Systolic flow augmentation in hearts ejecting into a model of stiff aging vasculature: Influence on myocardial perfusion-demand balance

Age-related arterial stiffening and widening of the pulse pressure elevates ventricular systolic wall stress while it lowers diastolic coronary perfusion pressure. These changes are thought to adversely alter the balance between myocardial work load and blood supply. To test this hypothesis, the native compliant thoracic aorta was surgically bypassed by a stiff tube in reflex-blocked anesthetized dogs. Ventricular outflow was directed into either native aorta or the bypass; the latter resulting in an increase in arterial pulse pressure from 37.8 to 107.5 mm Hg (P<.001), with minimal change in mean pressure and flow. Cardiac work load was assessed by pressure- volume area (PVA), which combines external and internal left ventricular work and is linearly related to myocardial oxygen consumption (MV̇O₂), and by MV̇O₂ itself. Regional phasic and mean coronary flow were measured in the left anterior descending coronary artery, and global flow was assessed by radiolabeled microspheres. Myocardial supply-demand balance was assessed by comparing flow at matched PVA or MV̇O₂, flow-PVA relations, and endocardial-to-epicardial flow ratios. When blood flow was directed into the stiff bypass tube, peak systolic pressure, wall stress, and PVA all rose nearly 50%, yet diastolic perfusion pressure fell by 20 mm Hg (all P<.01). Rather than being compromised, however, mean coronary flow rose by 34%, maintaining the same endocardial-to-epicardial flow ratio (≃1.1). Flow augmentation persisted when data were compared at matched work load (PVA or MV̇O₂) and mean arterial pressure, as well as over a range of work loads (P<.001 from ANCOVA of flow-PVA relations).

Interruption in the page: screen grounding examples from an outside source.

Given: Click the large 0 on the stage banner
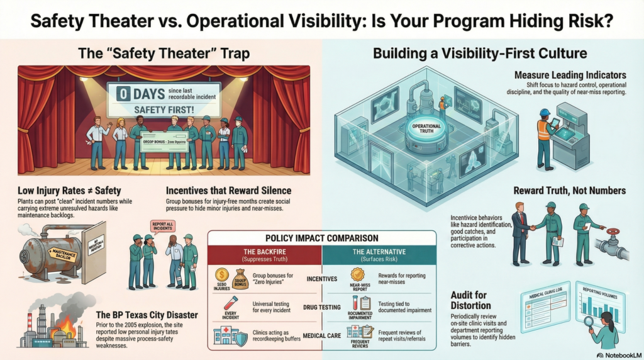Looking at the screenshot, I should coord(124,94).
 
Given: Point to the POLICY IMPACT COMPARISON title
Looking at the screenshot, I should coord(321,239).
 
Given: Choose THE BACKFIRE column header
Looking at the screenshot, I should coord(265,253).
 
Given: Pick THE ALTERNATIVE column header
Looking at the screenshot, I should coord(378,253).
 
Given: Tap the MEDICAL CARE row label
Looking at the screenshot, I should coord(321,335).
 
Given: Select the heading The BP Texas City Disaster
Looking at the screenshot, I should coord(144,314).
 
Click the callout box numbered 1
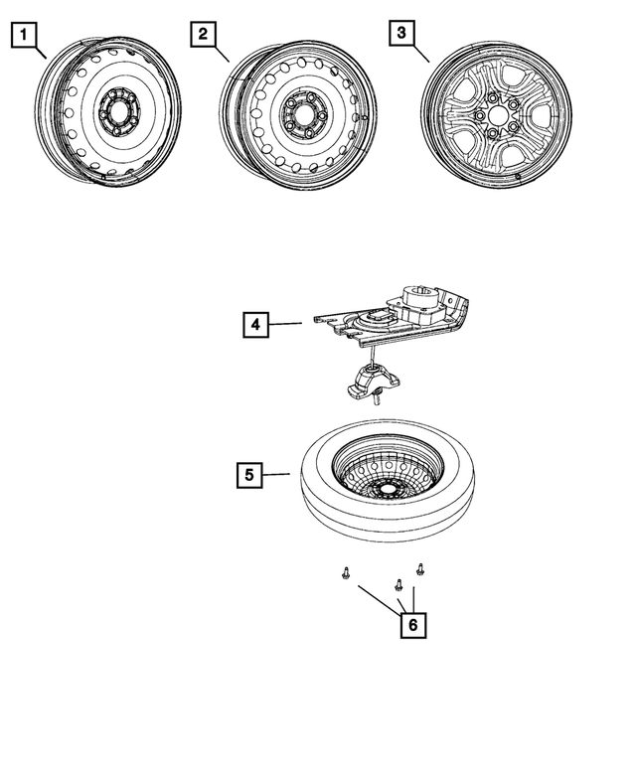click(x=26, y=37)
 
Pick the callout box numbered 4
click(x=255, y=325)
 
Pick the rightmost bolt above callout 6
click(x=420, y=569)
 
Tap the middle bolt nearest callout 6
click(x=398, y=584)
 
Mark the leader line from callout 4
click(x=286, y=324)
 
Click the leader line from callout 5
click(x=277, y=475)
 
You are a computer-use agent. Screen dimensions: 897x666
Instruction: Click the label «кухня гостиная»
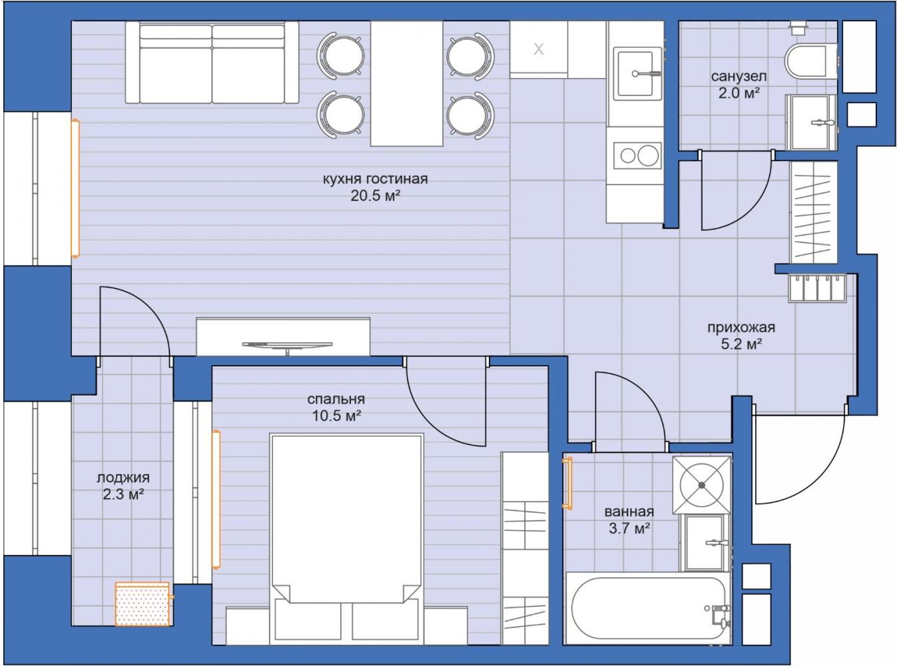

The increased flow resulted from enhanced systolic perfusion, which nearly equaled diastolic flow when ejection passed into the stiff bypass. These data counter the notion that cardiac coupling with a stiff arterial system (as with aging) necessarily compromises myocardial flow versus metabolic demand. However, the data highlight a greater role of systolic flow under such conditions and also raise the novel suggestion that enhanced pulsatility of the arterial pressure waveform may itself augment coronary perfusion.